BofA Settles with SEC, Faces New Suit from Cuomo

Posted by Zach Lowe

Here's one key question today: Are $117 million and some oversight provisions enough to placate Judge Jed Rakoff? As you'll surely recall, Rakoff ferociously rejected a proposed settlement agreement in September under which Bank of America would have paid $33 million fines to settle a Securities and Exchange Commission lawsuit charging the bank with failing to notify shareholders that Merrill Lynch, which BofA purchased under pressure in late 2008, was going to pay as much as $5.8 billion in employee bonuses in early 2009. 

Rakoff dismissed the proposed $33 million settlement as "trivial" and "absurd," and wondered why the bank--and ultimately its shareholders--should pay the fine instead of the individual executives who committed the alleged disclosure violations. He even raised the possibility that BofA's outside counsel at Wachtell, Lipton, Rosen & Katz might deserve some punishment. 

Well, today the SEC announced that the agency and BofA have struck a new proposed settlement subject to Rakoff's approval. Under the terms of this new deal, the bank would pay $150 million in fines, up from $33 million in the scuttled deal. That $150 million would be distributed to shareholders under the terms (still unannounced) of a distribution plan. The bank would also agree to a series of new oversight provisions, including: the hiring of an independent auditor and outside counsel to monitor financial statements and disclosure; a provision guaranteeing that the bank's CEO and CFO personally review all annual and merger proxy statements; and a requirement that directors on the bank's compensation committee be fully independent from the bank. 
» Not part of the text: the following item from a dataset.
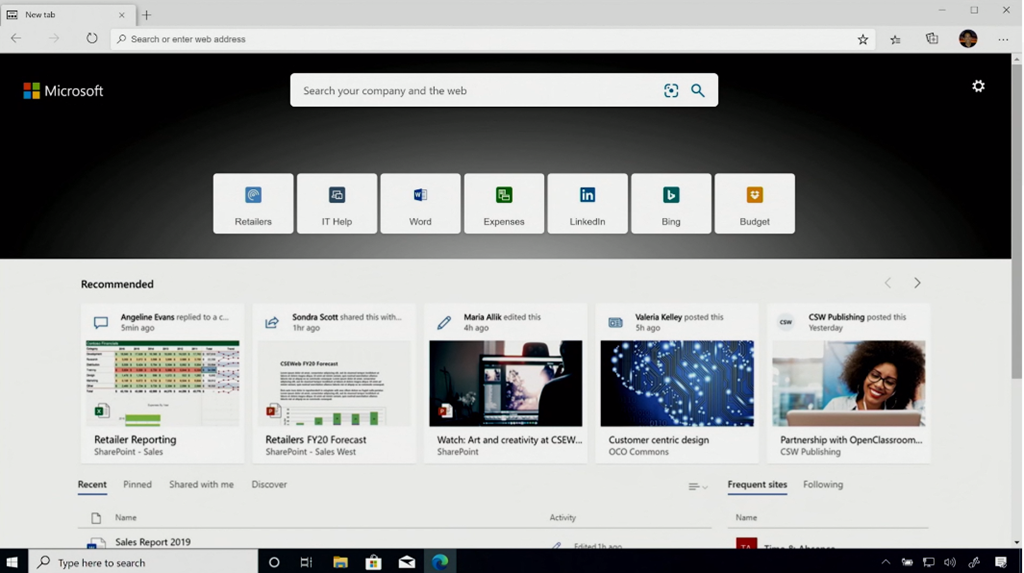Click the browser refresh button
Screen dimensions: 1024x573
[x=92, y=39]
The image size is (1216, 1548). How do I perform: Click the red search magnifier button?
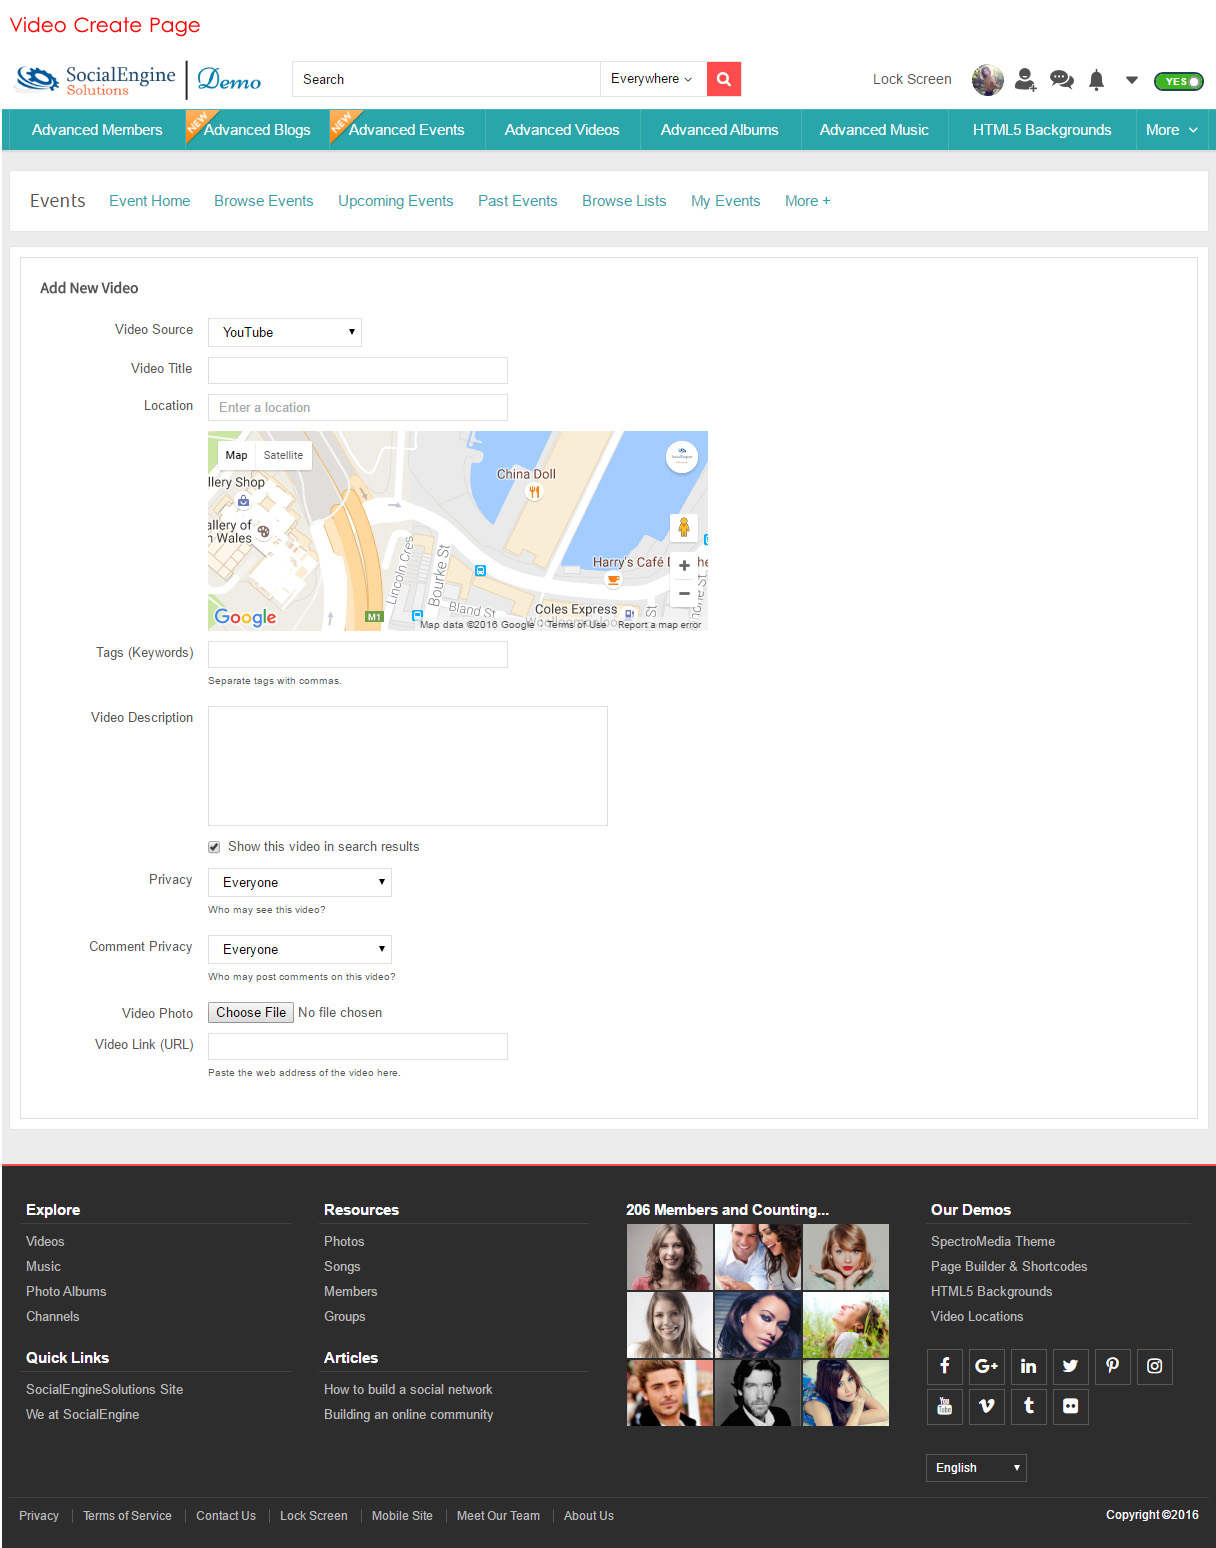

Will that be enough for Rakoff? The bank surely hopes so, as do its outside lawyers at Wachtell, Cleary Gottlieb Steen & Hamilton, and Paul, Weiss, Rifkind, Wharton & Garrison. The bank has agreed to turn over a heap of formerly privileged documents, some of which presumably include communications between BofA execs and Wachtell. (It is possible that an error in the drafting of that privilege waiver will give plaintiffs attorneys in separate shareholder cases access to those documents, though that issue is still being litigated.)

Ah, but the BofA-Merrill litigation won't die so easily. New York attorney general Andrew Cuomo announced today that his office has filed a civil suit against BofA and three former BofA executives, including departed CEO Kenneth Lewis. The suit charges BofA with various disclosure violations in relation to the Merrill deal, according to The New York Times

We reached out to some of BofA's outside lawyers for comment, but we haven't yet heard back. We'll update you if and when we do.